# [Provided records]
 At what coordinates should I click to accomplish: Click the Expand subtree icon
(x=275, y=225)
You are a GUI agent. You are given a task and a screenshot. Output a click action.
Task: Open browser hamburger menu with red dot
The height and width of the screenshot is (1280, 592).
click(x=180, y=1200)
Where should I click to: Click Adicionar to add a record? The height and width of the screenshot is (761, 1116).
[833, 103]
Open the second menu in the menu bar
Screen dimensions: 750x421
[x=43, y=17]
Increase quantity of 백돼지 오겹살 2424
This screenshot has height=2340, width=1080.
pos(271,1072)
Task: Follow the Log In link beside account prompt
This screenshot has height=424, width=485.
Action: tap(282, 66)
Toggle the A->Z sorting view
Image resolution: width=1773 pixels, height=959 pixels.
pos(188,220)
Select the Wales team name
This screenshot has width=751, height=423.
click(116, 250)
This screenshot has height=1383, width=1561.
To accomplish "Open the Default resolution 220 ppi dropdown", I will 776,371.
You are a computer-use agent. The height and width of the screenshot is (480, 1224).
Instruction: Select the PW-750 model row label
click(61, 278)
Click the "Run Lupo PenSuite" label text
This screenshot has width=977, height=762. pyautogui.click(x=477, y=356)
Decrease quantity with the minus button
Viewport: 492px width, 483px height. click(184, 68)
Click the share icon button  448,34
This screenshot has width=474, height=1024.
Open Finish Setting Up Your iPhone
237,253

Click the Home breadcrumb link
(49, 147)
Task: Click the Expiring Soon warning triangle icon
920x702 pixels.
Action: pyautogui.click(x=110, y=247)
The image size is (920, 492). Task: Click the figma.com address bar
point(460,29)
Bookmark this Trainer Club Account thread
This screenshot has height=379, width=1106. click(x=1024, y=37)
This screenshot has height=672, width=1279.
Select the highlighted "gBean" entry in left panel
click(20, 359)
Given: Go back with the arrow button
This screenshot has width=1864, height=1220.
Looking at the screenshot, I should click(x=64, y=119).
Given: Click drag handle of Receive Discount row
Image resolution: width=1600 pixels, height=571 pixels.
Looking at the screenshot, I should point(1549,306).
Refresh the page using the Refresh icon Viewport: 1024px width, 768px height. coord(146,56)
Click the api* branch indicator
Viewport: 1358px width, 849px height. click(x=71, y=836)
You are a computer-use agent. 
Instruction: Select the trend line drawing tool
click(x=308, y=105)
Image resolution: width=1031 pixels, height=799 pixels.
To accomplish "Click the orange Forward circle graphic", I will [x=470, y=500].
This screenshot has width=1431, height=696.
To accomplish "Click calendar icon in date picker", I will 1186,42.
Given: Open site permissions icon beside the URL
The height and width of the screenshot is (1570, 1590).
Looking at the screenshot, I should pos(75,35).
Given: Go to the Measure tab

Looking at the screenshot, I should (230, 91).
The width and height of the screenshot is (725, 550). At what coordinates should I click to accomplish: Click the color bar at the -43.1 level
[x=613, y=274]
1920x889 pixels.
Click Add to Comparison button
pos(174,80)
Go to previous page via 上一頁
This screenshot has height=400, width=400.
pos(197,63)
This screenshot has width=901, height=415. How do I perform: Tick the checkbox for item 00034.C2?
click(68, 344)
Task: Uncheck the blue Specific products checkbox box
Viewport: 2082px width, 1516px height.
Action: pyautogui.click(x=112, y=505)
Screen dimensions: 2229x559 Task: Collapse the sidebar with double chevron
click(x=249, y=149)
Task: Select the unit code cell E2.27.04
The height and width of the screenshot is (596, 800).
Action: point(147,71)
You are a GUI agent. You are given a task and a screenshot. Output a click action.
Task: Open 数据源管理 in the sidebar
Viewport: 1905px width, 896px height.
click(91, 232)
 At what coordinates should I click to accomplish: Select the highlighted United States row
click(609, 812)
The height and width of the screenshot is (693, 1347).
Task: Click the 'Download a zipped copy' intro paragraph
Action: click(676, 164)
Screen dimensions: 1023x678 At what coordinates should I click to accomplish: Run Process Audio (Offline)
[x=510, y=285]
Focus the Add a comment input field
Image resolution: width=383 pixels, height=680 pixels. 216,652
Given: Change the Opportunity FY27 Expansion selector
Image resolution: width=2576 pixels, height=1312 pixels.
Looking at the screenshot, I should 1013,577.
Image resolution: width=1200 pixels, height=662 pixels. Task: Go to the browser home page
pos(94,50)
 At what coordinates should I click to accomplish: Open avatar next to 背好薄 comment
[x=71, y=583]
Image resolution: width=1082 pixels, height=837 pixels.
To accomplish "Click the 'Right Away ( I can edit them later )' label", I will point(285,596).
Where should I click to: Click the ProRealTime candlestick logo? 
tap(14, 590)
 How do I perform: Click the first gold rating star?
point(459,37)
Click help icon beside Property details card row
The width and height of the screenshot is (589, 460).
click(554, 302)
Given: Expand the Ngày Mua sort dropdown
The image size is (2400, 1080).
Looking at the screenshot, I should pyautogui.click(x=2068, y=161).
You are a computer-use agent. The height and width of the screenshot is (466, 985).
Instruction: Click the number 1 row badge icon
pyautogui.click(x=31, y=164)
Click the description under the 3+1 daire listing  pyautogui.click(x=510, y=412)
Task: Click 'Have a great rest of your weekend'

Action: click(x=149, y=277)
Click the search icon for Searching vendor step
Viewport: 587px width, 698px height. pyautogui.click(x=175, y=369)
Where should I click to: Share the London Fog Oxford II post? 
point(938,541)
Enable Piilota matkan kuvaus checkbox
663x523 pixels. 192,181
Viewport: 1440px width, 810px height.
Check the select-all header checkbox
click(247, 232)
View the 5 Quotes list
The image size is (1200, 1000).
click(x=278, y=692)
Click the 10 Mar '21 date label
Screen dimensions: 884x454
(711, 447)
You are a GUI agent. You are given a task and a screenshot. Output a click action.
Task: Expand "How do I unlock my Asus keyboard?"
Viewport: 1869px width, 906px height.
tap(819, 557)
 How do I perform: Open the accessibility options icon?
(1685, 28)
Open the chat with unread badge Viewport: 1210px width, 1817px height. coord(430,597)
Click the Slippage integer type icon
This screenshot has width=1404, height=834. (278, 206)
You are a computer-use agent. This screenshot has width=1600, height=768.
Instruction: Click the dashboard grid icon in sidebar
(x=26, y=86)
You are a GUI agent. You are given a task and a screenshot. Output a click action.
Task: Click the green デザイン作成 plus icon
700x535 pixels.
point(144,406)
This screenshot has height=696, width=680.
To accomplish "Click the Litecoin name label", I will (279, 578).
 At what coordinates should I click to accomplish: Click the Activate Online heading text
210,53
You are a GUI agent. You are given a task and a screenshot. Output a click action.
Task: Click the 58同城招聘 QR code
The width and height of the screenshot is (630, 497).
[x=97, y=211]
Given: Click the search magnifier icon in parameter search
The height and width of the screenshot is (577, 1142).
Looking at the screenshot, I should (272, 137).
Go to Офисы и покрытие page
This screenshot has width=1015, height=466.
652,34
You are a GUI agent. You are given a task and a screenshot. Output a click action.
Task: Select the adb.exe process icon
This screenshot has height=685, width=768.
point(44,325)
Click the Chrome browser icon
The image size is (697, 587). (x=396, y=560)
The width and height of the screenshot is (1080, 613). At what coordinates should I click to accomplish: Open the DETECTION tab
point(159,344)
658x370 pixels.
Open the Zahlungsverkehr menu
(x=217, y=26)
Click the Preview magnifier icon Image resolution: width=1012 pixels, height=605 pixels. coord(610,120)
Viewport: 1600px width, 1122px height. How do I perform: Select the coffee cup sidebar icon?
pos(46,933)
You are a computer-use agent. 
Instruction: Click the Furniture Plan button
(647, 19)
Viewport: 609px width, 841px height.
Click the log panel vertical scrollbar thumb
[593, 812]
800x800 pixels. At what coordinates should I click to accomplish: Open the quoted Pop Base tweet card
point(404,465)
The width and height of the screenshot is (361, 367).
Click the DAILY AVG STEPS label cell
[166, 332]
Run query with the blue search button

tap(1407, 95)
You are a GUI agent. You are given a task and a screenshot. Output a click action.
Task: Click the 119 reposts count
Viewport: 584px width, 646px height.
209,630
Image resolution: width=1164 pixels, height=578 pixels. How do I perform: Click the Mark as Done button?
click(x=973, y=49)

# [Try it]
If a line of the material contains the string "computer", count it; give only the total.

# [Answer to the problem]
5